Performers and animals from the UniverSoul Circus paraded north on Prospect Avenue from 39th Street to the rally.

The guest of honor was Ka’Vyea Tyson-Curry, the 10-year-old boy who was paralyzed from the waist down in a Kansas City shooting that killed his father earlier this year.

“I’m not a talker,” the boy said into a microphone as he sat in the front seat of a light-blue convertible. “Thank you all for praying.”

Alvin Brooks of the Ad Hoc Group Against Crime called Ka’Vyea a leader and encouraged the crowd to continue to pray that he will walk again.

“There are a number of young Ka’Vyeas out there that have been victimized by us,” Brooks said. “Folks who look just like us. Because of the evilness and the mean-spiritedness whenever these things happen.”

Two girls, 13 and 14 years old, each spoke with emotion about losing their older brothers to violence.

The UniverSoul Circus, which is performing through Saturday at Kemper Arena, is organizing anti-violence events around the country.
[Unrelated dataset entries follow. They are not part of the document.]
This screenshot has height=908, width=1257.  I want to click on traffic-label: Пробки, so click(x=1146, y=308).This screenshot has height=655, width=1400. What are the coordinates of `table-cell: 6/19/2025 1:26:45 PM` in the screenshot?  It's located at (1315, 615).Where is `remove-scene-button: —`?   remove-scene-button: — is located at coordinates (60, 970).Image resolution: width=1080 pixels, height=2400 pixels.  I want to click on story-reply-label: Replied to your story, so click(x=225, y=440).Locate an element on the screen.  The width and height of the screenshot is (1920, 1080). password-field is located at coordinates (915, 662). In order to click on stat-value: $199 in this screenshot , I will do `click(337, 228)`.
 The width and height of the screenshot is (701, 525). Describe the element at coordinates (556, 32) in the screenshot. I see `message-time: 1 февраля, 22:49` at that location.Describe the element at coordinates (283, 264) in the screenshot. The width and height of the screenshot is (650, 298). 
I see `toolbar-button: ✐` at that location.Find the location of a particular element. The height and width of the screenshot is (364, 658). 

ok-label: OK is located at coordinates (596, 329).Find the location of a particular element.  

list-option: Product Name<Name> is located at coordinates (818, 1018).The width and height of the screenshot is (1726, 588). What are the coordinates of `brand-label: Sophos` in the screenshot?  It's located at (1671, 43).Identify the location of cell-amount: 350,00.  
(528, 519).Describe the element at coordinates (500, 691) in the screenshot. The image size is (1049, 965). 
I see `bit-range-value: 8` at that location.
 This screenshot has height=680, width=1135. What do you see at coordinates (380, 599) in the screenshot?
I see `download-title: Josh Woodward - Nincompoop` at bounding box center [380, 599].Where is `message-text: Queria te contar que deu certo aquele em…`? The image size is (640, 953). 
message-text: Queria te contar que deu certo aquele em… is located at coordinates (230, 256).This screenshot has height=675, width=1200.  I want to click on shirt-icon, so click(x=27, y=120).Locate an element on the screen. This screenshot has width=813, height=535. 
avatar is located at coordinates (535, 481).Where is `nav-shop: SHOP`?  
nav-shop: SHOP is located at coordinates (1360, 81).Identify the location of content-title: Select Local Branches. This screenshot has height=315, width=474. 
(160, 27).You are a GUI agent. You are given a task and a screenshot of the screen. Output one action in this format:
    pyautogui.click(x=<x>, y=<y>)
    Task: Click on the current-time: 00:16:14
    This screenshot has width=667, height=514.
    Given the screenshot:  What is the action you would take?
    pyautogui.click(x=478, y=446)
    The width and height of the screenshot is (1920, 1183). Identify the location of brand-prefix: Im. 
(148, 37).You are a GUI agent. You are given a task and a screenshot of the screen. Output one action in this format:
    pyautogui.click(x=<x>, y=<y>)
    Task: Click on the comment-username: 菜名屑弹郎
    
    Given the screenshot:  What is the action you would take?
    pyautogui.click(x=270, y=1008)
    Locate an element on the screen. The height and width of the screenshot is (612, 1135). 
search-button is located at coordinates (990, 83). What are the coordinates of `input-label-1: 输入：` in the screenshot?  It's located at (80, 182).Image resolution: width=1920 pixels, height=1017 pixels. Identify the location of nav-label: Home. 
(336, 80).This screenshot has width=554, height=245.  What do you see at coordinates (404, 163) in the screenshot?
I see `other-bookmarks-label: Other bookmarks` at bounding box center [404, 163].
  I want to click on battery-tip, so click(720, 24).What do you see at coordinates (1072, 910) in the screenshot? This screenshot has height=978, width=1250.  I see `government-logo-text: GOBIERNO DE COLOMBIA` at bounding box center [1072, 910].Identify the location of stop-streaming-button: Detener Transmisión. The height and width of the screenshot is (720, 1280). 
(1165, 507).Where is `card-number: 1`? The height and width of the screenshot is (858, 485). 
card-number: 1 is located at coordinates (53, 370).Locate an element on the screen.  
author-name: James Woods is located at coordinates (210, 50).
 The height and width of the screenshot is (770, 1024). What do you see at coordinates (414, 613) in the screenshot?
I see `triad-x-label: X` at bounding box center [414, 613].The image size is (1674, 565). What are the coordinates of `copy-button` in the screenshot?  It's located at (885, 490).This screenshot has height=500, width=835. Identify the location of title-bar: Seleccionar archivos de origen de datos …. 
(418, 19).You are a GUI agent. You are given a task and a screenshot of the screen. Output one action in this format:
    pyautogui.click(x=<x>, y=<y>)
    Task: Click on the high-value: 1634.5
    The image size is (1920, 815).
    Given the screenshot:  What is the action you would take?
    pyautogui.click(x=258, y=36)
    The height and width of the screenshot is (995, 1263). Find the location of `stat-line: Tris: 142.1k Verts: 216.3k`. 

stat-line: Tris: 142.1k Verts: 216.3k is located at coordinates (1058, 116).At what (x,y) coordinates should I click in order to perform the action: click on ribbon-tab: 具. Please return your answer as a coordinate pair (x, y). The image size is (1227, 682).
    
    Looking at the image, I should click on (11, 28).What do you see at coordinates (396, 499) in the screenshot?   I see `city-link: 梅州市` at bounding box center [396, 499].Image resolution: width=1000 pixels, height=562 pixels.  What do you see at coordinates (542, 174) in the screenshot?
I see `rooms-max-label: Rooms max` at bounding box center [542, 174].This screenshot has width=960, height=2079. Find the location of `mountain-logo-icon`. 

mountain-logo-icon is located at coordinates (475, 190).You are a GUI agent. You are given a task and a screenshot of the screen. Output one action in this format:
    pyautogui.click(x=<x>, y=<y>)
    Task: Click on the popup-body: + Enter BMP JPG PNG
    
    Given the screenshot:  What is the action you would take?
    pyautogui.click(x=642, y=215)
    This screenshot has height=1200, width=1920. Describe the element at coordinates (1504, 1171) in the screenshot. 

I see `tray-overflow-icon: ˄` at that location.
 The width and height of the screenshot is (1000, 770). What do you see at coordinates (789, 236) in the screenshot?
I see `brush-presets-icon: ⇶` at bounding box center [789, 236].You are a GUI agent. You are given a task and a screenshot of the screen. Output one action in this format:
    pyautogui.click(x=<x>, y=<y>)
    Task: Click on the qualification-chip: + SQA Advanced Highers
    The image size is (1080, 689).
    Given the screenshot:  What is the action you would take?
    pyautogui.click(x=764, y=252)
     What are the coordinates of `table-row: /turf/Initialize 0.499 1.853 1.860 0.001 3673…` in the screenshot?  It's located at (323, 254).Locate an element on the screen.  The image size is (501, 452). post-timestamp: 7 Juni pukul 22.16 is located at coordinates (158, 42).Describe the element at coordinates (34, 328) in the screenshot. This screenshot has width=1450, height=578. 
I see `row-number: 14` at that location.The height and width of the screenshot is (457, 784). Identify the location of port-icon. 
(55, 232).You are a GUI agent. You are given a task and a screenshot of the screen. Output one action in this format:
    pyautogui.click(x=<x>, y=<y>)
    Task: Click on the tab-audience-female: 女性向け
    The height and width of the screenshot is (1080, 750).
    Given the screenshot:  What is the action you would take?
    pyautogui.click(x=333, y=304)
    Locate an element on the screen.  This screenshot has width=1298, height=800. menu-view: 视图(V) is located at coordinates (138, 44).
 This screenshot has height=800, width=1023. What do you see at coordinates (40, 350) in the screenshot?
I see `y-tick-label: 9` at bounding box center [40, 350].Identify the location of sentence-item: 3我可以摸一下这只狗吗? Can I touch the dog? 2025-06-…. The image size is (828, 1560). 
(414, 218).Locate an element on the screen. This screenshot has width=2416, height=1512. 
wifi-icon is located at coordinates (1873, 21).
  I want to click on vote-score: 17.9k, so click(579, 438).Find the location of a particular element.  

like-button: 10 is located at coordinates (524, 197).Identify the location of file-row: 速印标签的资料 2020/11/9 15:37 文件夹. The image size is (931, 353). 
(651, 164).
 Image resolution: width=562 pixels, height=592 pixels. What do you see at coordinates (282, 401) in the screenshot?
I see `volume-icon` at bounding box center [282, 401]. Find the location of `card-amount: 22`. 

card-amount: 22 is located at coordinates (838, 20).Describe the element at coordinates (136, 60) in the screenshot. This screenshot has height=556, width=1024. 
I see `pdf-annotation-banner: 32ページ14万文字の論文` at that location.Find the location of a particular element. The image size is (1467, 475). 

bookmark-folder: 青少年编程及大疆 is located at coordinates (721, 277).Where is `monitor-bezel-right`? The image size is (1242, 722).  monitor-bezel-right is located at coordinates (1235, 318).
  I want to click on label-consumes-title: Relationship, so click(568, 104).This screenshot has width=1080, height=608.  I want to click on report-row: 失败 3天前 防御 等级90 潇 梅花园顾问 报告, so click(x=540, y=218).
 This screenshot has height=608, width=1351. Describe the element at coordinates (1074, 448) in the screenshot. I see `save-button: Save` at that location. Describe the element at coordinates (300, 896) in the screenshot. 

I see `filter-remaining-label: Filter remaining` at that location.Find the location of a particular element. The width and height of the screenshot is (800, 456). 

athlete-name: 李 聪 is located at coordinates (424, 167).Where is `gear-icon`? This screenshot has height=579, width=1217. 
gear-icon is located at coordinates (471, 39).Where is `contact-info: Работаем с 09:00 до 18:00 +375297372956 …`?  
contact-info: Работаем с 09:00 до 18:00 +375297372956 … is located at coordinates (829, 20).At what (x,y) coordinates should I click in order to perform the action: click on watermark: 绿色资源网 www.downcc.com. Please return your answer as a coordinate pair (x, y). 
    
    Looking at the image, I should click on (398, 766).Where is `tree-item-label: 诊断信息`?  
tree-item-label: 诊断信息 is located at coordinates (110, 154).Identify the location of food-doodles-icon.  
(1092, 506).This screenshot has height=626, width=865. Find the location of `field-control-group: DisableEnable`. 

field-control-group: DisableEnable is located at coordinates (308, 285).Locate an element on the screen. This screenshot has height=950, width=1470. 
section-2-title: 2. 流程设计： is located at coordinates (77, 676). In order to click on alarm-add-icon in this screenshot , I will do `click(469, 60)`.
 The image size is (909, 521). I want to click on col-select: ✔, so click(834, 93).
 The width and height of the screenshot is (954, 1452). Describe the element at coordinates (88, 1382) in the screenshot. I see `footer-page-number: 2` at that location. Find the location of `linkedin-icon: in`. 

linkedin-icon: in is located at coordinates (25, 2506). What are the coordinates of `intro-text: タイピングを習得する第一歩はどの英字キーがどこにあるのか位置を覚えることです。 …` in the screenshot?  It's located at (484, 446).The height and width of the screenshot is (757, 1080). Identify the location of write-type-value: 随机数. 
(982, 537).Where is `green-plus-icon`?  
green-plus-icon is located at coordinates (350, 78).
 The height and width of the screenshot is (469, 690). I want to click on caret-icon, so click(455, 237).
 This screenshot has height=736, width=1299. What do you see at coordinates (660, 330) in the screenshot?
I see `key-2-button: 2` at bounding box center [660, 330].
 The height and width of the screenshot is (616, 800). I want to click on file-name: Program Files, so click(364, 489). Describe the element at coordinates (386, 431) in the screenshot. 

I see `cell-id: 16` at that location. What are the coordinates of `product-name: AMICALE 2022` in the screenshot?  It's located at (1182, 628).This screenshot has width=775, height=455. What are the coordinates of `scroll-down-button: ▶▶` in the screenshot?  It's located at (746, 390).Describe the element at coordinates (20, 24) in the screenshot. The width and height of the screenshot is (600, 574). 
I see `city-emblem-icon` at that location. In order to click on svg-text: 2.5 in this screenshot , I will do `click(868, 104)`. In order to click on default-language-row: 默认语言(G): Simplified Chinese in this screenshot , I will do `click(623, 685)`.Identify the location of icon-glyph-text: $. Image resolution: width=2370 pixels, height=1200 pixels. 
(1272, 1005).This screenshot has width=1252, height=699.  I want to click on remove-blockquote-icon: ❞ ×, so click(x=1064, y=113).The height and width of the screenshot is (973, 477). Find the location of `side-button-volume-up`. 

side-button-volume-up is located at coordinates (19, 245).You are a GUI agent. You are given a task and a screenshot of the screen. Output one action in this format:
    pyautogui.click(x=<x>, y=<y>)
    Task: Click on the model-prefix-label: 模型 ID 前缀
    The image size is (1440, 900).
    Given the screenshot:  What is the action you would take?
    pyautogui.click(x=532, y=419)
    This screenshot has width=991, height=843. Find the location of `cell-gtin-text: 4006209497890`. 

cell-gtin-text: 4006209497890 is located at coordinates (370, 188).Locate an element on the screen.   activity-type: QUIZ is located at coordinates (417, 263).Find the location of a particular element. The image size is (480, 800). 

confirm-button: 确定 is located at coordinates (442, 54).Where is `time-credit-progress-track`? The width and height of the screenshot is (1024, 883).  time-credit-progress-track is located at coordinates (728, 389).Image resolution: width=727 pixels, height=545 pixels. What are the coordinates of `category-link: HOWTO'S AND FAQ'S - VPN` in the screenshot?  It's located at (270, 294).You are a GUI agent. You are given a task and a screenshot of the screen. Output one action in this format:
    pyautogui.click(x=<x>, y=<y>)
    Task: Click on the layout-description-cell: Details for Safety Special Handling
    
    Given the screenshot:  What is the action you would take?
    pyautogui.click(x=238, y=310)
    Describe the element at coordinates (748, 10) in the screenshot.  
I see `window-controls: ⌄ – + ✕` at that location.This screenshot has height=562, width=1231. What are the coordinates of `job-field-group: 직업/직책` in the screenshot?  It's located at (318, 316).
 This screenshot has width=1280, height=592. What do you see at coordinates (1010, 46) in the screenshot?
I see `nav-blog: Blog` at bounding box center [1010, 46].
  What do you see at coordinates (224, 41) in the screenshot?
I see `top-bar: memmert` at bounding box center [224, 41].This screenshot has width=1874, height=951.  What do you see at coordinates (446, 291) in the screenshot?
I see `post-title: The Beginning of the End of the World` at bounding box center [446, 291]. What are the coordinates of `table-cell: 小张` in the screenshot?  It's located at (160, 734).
“We must fight the fact that much of the music children listen to has violent subject matter, and it’s promoted so well that it is entrenched in the mindset of these kids,” circus owner Cedric Walker said in an announcement. “Well, we’re going to promote positivity. We’re going to feed positivity into these communities.”

Performers in bright costumes walked on stilts through the crowd as Caribbean dancers invited young people from the audience onto the stage to do the limbo.

“Don’t tell me something good can’t happen on Prospect,” Brooks said before the fights broke out.